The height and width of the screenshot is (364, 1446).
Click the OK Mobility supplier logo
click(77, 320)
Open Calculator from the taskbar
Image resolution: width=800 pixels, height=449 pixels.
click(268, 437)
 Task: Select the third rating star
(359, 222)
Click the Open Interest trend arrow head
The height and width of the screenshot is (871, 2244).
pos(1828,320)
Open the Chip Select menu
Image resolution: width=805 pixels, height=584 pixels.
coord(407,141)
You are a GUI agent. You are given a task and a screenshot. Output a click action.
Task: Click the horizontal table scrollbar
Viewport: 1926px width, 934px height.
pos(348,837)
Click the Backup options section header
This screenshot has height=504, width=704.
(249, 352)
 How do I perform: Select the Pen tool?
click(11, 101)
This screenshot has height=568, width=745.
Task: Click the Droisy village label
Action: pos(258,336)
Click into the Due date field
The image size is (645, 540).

#### [To do]
A word-for-word copy of the lines from the one with "Viewport: 1926px width, 934px height." through the end of the listing is what should be returned.

#### [Result for this task]
Viewport: 1926px width, 934px height.
pos(348,837)
Click the Backup options section header
This screenshot has height=504, width=704.
(249, 352)
 How do I perform: Select the Pen tool?
click(11, 101)
This screenshot has height=568, width=745.
Task: Click the Droisy village label
Action: pos(258,336)
Click into the Due date field
The image size is (645, 540).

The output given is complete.